5,900 people are directly employed by the industry in West Virginia, working as production workers, engineers, designers, sales and marketing employees, and other corporate staff. Including spin-off employment, a total of 26,800 West Virginians have jobs dependent on the industry. All in all, this translates to $780 million in wages and benefits in the state, even though West Virginia’s average manufacturing wages are 69% of the U.S. average—excellent news for investors.
But the importance of the automotive industry in West Virginia doesn’t rely solely on quantity—it’s about quality too. The Harbour Report North America 2006 named Toyota’s West Virginia power-train production plant “the benchmark” for four-cylinder engine production with a productivity rating of 2.4 hours per engine. The report measures assembly, stamping and power-train productivity performances plant-by-plant, and company-by-company for North American automotive manufacturers. Toyota’s West Virginia plant in Buffalo performed better than 15 other plants in the United States, some much larger.

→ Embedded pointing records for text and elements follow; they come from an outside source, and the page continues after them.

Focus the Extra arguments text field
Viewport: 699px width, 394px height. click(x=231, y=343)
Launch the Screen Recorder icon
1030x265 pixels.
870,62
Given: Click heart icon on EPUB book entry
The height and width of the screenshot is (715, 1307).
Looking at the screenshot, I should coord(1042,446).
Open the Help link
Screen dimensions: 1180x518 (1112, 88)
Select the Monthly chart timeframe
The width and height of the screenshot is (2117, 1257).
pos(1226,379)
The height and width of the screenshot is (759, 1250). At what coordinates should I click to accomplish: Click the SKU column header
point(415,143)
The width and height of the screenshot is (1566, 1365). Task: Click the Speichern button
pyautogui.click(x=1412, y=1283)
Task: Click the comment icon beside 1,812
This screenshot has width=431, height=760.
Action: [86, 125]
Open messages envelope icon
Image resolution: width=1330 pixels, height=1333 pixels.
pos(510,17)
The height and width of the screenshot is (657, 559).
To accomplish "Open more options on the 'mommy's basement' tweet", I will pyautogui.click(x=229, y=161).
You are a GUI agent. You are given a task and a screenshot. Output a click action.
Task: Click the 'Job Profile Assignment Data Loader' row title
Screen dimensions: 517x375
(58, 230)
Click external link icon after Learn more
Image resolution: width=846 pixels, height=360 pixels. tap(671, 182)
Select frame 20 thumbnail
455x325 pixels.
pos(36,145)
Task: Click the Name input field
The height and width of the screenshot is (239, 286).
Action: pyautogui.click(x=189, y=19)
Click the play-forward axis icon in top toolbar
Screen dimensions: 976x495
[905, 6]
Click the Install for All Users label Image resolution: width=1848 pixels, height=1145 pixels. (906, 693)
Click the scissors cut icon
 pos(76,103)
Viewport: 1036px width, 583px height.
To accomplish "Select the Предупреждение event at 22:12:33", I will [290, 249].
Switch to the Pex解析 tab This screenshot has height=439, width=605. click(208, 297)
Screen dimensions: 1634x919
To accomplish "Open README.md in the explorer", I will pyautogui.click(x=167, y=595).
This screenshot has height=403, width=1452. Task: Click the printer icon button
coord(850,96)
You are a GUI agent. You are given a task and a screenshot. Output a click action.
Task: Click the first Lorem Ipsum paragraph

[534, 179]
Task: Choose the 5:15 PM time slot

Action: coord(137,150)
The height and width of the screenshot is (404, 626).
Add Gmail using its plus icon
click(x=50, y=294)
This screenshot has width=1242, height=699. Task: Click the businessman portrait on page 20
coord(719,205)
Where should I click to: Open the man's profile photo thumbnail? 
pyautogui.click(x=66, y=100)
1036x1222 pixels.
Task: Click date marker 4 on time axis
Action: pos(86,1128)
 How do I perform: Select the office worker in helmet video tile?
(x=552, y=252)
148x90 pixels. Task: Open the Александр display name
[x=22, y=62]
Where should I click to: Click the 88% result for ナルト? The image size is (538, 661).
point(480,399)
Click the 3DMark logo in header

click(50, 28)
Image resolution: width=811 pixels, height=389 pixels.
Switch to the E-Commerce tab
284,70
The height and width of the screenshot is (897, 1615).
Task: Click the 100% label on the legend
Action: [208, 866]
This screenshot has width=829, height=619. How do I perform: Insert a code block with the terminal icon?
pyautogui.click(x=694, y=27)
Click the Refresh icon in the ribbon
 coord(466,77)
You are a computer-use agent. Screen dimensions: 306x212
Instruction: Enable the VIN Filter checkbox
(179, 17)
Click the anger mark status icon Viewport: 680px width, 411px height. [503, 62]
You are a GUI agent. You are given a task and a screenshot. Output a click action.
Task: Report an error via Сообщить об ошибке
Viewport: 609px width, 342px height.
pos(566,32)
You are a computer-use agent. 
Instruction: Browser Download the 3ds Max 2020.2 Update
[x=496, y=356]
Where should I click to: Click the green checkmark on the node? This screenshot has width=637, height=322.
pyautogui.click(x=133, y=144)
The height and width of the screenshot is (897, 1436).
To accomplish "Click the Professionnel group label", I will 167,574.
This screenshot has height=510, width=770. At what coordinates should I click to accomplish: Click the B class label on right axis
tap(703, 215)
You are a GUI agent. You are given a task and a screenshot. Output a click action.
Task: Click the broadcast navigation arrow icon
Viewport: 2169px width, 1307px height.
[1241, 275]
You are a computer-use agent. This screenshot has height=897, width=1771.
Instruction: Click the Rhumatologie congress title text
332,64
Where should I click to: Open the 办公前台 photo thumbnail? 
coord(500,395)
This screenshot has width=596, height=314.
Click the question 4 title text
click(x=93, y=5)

Because of our central location in the automotive manufacturing market, our hard-working and dedicated employees, and our overall quality of life, West Virginia is also able to constantly attract new investment from major international firms. In November 2002, SOGEFI, a $1 billion Italian automotive parts supplier with 60 locations worldwide, chose West Virginia for its new US production facility. They will produce automotive suspension parts for Ford in an investment that will create 148 jobs and $27 million for Wayne County. According to the company’s web site (www.sogefi.it), the choice of West Virginia for SOGEFI’s first American plant was based on “…favorable socioeconomic, environmental, and logistic conditions of this particular state which also offered SOGEFI substantial economic and fiscal incentives.”